### REQUIRED WORK
Find the string "label" in the data, and copy out each line that has it.

------ TASK MATERIAL ------

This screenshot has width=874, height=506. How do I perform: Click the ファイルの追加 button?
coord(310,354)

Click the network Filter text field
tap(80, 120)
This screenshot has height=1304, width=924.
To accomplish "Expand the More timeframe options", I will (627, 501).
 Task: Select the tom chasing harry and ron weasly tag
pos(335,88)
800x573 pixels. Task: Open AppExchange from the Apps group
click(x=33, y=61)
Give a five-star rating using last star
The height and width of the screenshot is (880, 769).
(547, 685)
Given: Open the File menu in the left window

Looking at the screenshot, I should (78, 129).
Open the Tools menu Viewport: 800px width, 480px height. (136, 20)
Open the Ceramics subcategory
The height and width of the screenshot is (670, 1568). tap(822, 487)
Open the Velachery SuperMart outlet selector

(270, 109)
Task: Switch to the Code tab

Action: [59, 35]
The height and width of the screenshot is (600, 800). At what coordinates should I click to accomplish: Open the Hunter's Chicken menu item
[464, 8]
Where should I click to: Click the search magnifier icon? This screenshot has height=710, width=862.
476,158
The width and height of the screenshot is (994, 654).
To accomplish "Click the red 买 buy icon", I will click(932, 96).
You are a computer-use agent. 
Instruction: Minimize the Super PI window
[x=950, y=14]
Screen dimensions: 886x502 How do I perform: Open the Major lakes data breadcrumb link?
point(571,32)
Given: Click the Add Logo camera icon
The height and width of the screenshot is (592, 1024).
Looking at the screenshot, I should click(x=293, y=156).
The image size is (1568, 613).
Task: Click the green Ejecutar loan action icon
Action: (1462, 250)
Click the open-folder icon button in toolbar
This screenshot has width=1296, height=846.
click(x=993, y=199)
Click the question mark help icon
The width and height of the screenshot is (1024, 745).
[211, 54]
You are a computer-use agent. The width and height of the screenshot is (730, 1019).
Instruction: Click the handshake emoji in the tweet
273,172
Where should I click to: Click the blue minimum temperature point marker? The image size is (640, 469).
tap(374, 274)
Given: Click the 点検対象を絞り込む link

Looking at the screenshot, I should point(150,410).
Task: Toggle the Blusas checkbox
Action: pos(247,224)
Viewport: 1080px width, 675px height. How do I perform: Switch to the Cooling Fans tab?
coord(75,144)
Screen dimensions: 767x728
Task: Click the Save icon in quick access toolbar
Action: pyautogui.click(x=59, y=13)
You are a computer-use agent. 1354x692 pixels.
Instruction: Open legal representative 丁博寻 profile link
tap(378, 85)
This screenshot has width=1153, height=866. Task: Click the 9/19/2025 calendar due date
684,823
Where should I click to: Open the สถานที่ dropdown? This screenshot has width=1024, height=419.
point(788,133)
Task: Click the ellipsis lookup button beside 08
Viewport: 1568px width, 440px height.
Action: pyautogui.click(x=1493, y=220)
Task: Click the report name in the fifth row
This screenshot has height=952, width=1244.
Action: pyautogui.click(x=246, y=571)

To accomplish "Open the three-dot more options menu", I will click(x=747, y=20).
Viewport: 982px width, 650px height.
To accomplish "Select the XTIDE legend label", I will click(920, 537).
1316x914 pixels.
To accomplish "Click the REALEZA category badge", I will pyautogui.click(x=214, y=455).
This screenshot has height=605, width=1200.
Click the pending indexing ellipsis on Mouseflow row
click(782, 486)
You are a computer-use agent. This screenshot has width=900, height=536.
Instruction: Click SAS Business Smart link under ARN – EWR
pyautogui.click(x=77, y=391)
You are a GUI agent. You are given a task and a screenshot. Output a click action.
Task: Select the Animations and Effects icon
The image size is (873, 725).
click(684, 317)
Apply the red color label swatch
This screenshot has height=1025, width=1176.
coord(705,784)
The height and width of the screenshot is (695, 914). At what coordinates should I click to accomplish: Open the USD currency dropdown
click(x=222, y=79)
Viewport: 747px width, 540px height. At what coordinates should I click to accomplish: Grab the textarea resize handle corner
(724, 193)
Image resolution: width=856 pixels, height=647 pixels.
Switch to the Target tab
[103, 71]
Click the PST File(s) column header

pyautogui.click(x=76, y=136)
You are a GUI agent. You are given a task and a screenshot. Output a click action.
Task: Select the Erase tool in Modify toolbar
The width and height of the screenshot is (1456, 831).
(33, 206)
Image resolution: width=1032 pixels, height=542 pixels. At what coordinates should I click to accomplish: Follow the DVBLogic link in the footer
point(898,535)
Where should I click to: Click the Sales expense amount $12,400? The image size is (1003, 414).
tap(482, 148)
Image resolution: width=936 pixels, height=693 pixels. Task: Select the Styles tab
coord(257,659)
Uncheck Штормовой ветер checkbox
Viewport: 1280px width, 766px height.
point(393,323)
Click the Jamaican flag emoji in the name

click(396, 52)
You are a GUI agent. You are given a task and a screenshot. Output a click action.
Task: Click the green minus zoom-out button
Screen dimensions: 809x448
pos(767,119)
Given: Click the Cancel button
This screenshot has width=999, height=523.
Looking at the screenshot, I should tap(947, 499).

------

### TASK SOLUTION
To accomplish "Select the XTIDE legend label", I will click(920, 537).
Apply the red color label swatch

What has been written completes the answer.